→ Source data:
- - -

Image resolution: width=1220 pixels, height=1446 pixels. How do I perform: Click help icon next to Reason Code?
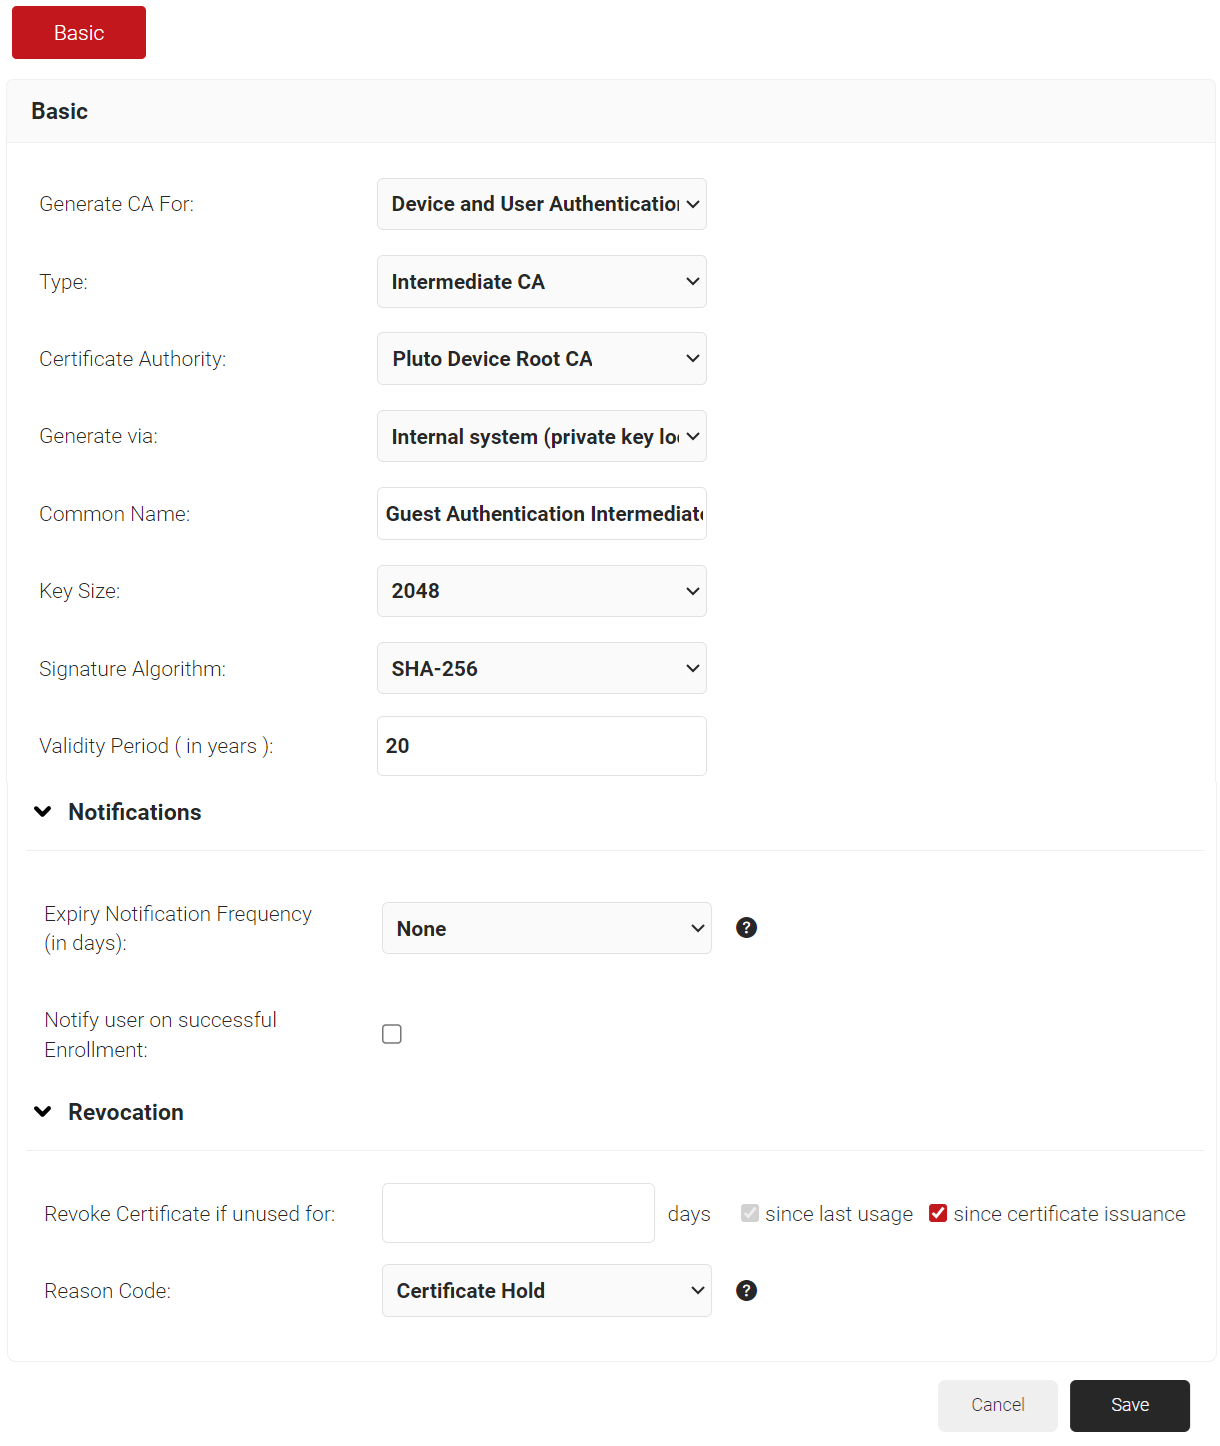(746, 1291)
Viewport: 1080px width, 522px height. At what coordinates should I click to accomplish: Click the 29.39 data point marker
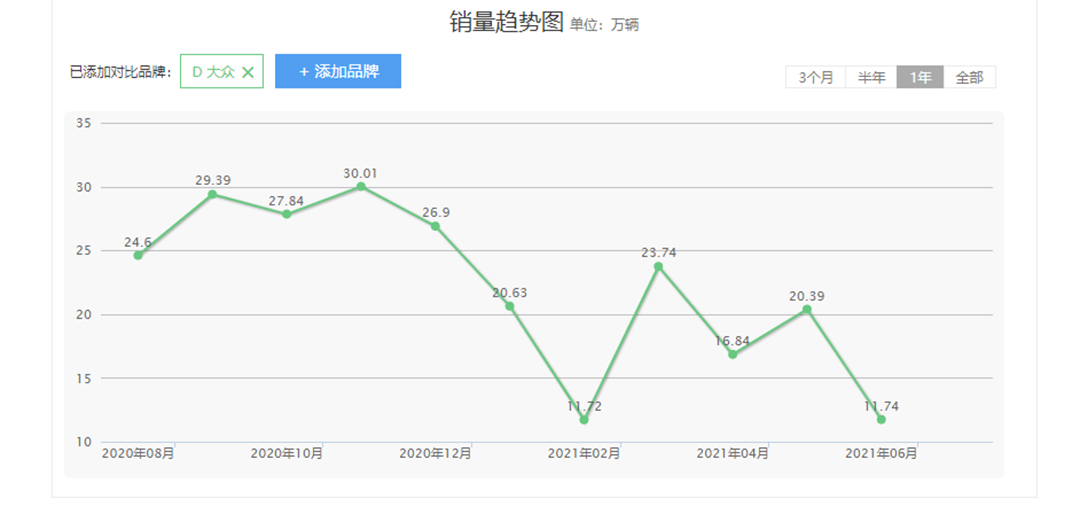pos(212,194)
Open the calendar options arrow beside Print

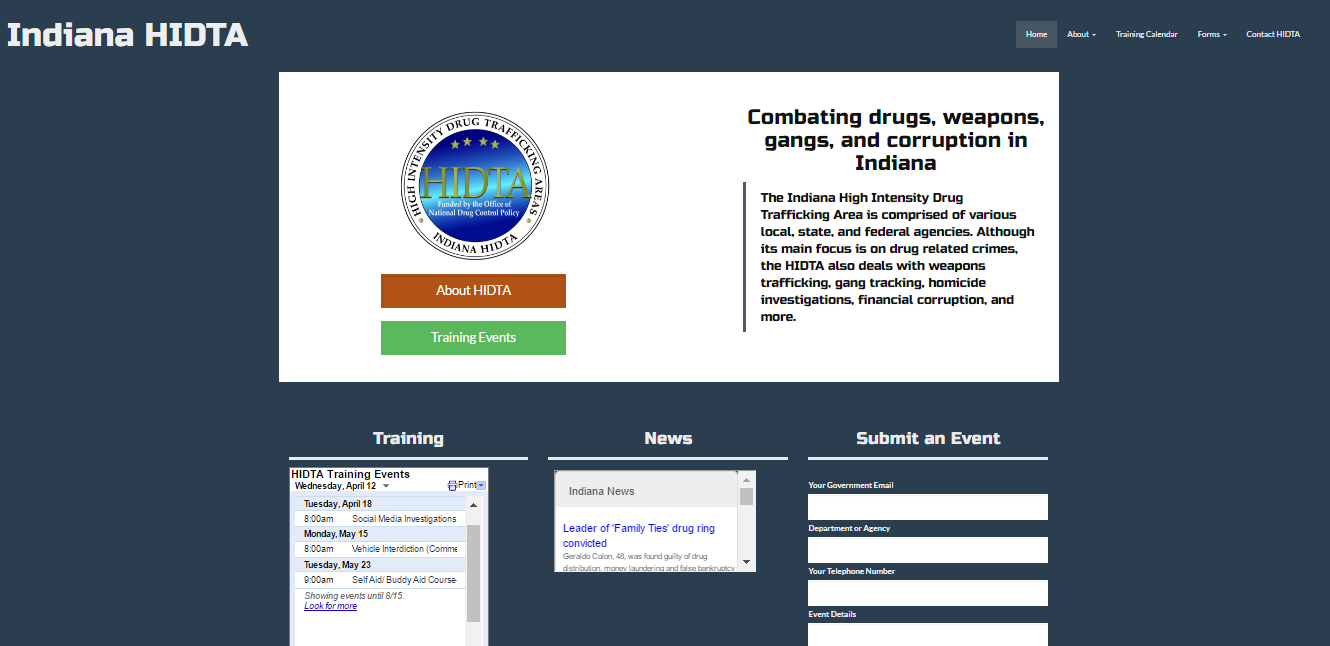point(481,486)
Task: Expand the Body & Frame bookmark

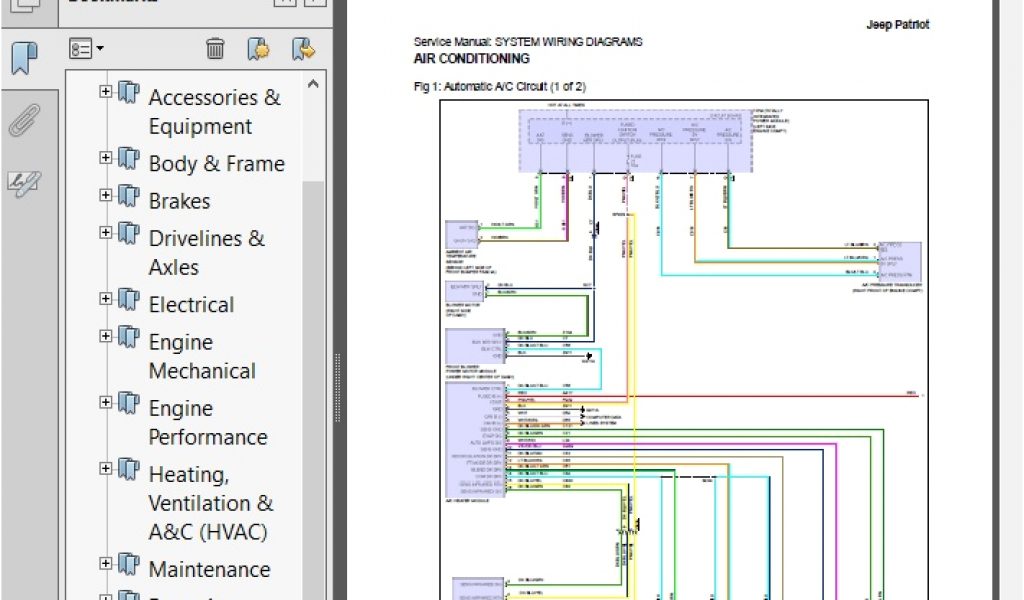Action: 105,157
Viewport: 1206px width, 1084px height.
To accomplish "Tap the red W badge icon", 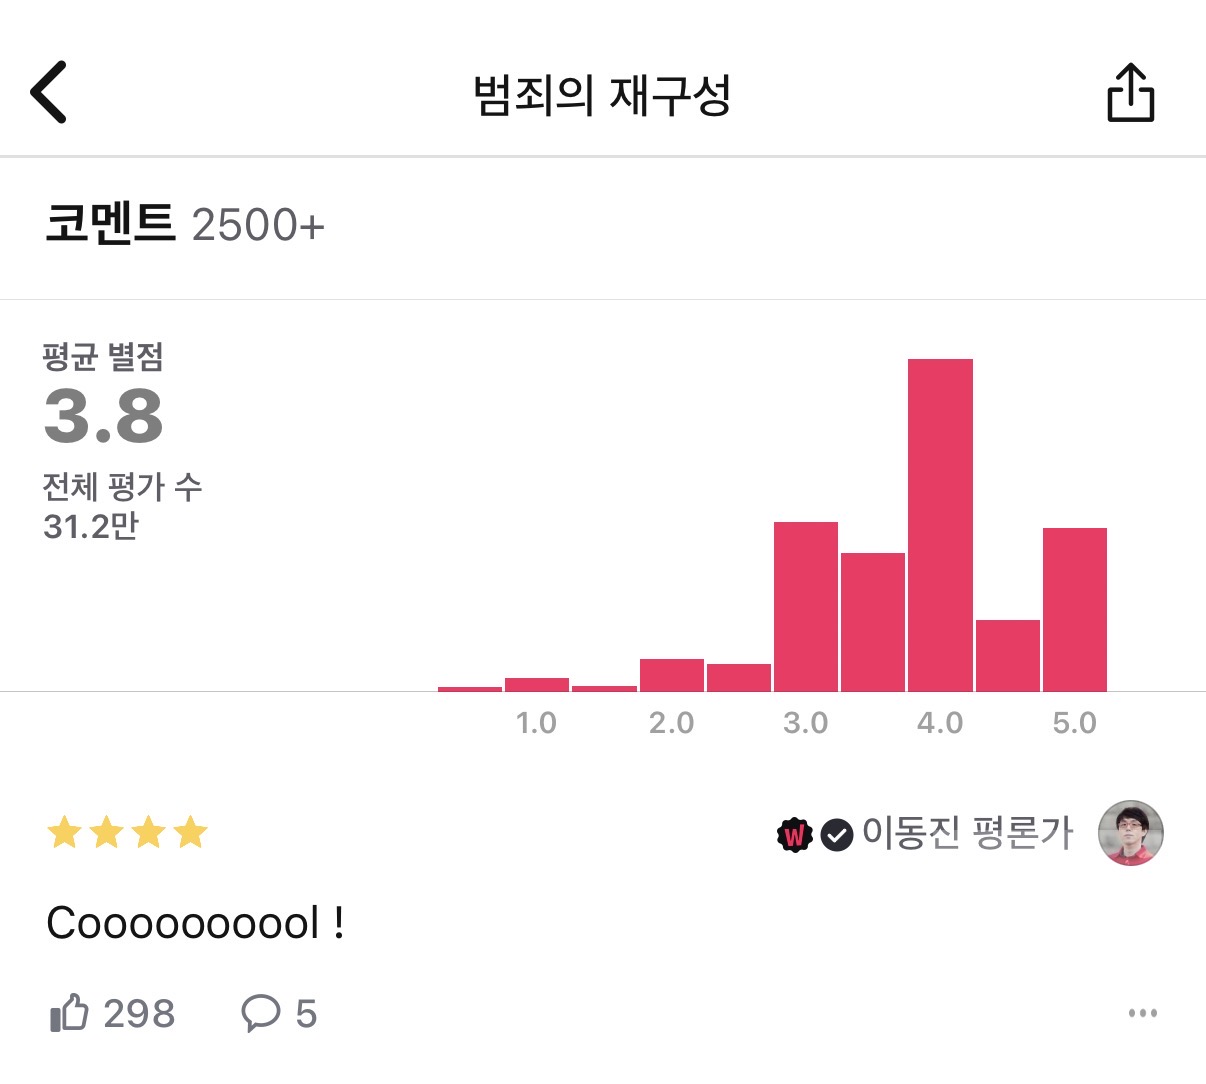I will click(x=794, y=834).

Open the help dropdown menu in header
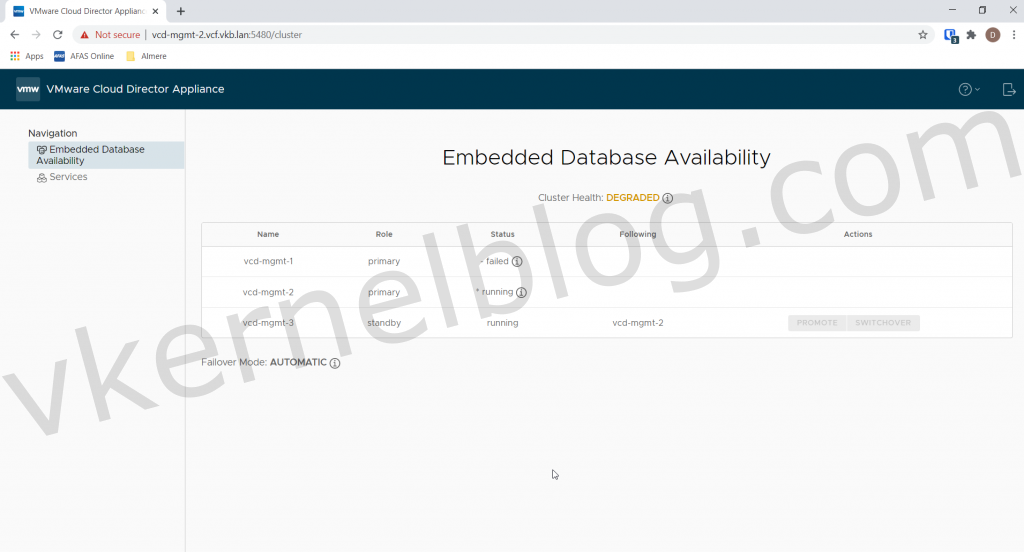tap(968, 89)
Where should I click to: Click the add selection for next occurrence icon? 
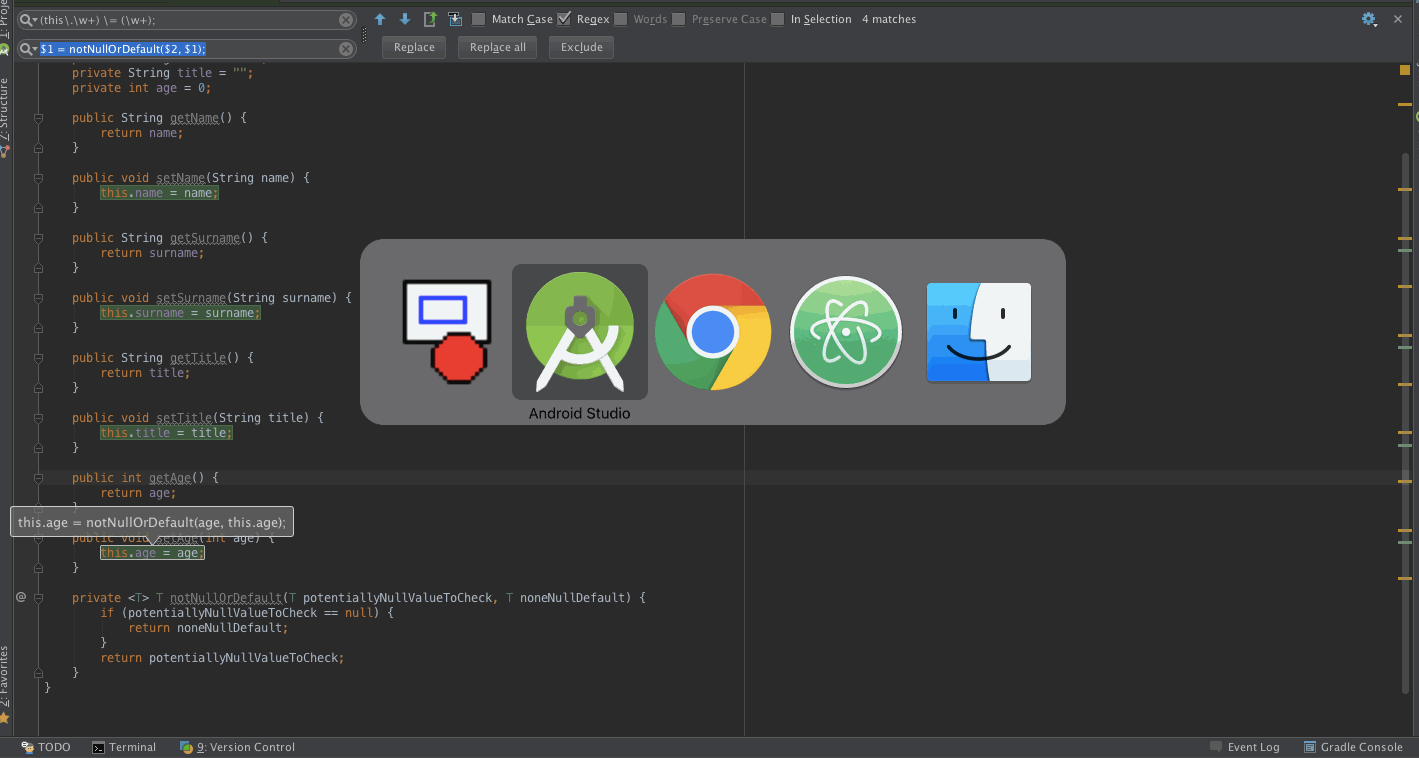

- - -

→ Exercise description: Only the lines from the one containing "Open the help dropdown menu in header" through the final line of the listing should be reproduced, exactly and with no pictures.

→ Response to the task:
Open the help dropdown menu in header
tap(968, 89)
Where should I click to: Click the add selection for next occurrence icon? 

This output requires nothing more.